Conservatives who were searching for ways to challenge President Bush just last Christmas have all but abandoned criticism of the administration's domestic policy as the president's popularity has surged because of the Persian Gulf War.
But their reluctance to criticize Bush has not necessarily translated into wholehearted support. At their annual convention that ends here today, members of the Conservative Political Action Conference seemed more interested in dwelling on triumphs achieved during the Reagan administration.
The most warmly received speakers -- Sen. Jesse Helms (R-N.C.), activist Phyllis Schlafly and former Reagan domestic policy adviser Gary L. Bauer -- lashed out at the National Endowment for the Humanities, homosexuals and abortion rights activists lobbying for changes in the Republican Party platform.

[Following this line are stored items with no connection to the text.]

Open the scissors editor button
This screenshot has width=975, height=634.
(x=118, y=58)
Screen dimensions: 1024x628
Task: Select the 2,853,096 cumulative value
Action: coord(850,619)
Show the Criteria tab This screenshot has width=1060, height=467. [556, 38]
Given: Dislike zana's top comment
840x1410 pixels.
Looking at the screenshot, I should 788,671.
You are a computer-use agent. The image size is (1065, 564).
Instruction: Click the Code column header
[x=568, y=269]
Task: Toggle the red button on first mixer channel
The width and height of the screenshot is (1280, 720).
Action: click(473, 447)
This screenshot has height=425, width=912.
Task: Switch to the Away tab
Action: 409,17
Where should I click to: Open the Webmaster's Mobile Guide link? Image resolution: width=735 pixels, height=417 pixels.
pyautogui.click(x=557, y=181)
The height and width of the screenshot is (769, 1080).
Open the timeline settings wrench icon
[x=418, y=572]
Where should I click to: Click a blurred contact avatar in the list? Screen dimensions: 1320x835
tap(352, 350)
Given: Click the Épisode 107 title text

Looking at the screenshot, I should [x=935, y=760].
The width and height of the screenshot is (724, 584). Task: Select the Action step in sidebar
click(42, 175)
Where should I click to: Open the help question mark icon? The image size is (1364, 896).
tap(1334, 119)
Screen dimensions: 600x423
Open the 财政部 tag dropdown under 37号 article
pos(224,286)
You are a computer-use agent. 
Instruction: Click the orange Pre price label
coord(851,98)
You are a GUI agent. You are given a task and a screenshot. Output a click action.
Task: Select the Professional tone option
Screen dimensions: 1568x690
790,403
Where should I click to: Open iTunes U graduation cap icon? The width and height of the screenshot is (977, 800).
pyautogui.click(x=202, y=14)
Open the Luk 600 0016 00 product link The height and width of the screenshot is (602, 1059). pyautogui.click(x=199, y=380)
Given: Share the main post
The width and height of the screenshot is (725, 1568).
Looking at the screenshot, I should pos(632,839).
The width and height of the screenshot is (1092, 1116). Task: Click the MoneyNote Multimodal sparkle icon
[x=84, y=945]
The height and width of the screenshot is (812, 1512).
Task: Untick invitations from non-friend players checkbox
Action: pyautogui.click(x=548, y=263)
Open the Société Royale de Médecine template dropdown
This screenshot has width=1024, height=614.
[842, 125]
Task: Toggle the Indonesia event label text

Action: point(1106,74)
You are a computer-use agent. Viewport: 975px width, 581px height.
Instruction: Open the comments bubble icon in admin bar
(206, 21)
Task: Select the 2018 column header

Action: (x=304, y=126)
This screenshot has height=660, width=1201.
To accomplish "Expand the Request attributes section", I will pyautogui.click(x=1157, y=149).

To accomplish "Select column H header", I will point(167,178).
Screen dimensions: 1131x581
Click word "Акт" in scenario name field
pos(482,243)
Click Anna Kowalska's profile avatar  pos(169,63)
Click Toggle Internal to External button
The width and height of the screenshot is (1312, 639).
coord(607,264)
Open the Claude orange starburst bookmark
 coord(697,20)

But the several hundred conservative activists attending the conference also received mild verbal scoldings from movement leaders such as Rep. Newt Gingrich (R-Ga.) and Housing and Urban Development Secretary Jack Kemp.
"There is a fundamental problem in where we have arrived, in that there is a grave danger of the American conservative movement fighting the last war," Gingrich said. "While we have been winning the cultural war, we have been losing the political war."
Kemp who, after delivering the keynote address yesterday was challenged by questioners in the audience about his ties to organized labor, stressed that conservatives should spend as much time supporting causes as denouncing them.
"I don't blame the left; I blame the right" for not electing more conservatives to office, Kemp said. "If your product is not selling, you don't blame the consumer. You blame the merchandiser and the producer."
David Keene, chairman of the American Conservative Union, said Reagan's election was the "greatest victory of the conservative movement" and conceded that conservatives have not always been as happy with Bush, whose name was virtually unmentioned by speakers at the conference.
But the onset of the Persian Gulf War has "overshadowed" much of the criticism of Bush's handling of domestic issues such as taxes and conservative dismay over his handling of the Soviet Union's treatment of the Baltic states.
"These months have been a kind of verification of the central conservative hypotheses of the last few years," former U.N. ambassador Jeane J. Kirkpatrick said during her speech. Kirkpatrick also said the early weapons success in the Persian Gulf would build future support for the Strategic Defense Initiative.
Gingrich, one of the Bush administration's harshest critics after the president abandoned his vow to hold the line on taxes, has retreated from that stand. He said conservatives do a "huge disservice to America when we spend 60 to 80 percent of our time beating up on the president."
Keene said it is unlikely that previously disgruntled conservatives will mount a 1992 Republican challenge to the president.
There is some debate among conservatives, however, about the best way to win a quick victory in the Persian Gulf. Young Americans for Freedom President Jeffrey Wright, who co-sponsored this week's conference, called for use of nuclear weapons to avoid a ground war and "save American lives."
Keene, however, dismissed the suggestion as "politically disastrous and . . . .militarily unnecessary."
The war has given the conservatives a rallying point. "We are winning the war in the Middle East today because of the work we did in the 1980s," said Sen. Phil Gramm (Tex.), chairman of the National Republican Senatorial Committee.
Doyce A. Boesch, the committee's executive director, said the conservatives' historical support for strong defense policy has given them a political edge heading into the 1992 elections.
"That's the best political thing we've got going for us right now," he said.
Donald J. Devine, director of the Office of Personnel Management during the Reagan administration who is scheduled to speak today on a panel about conservatives and the Bush White House, said he was surprised at how much support the president was receiving at the conference.
"It looks like Bush has kind of put off any conservative challenge," Devine said.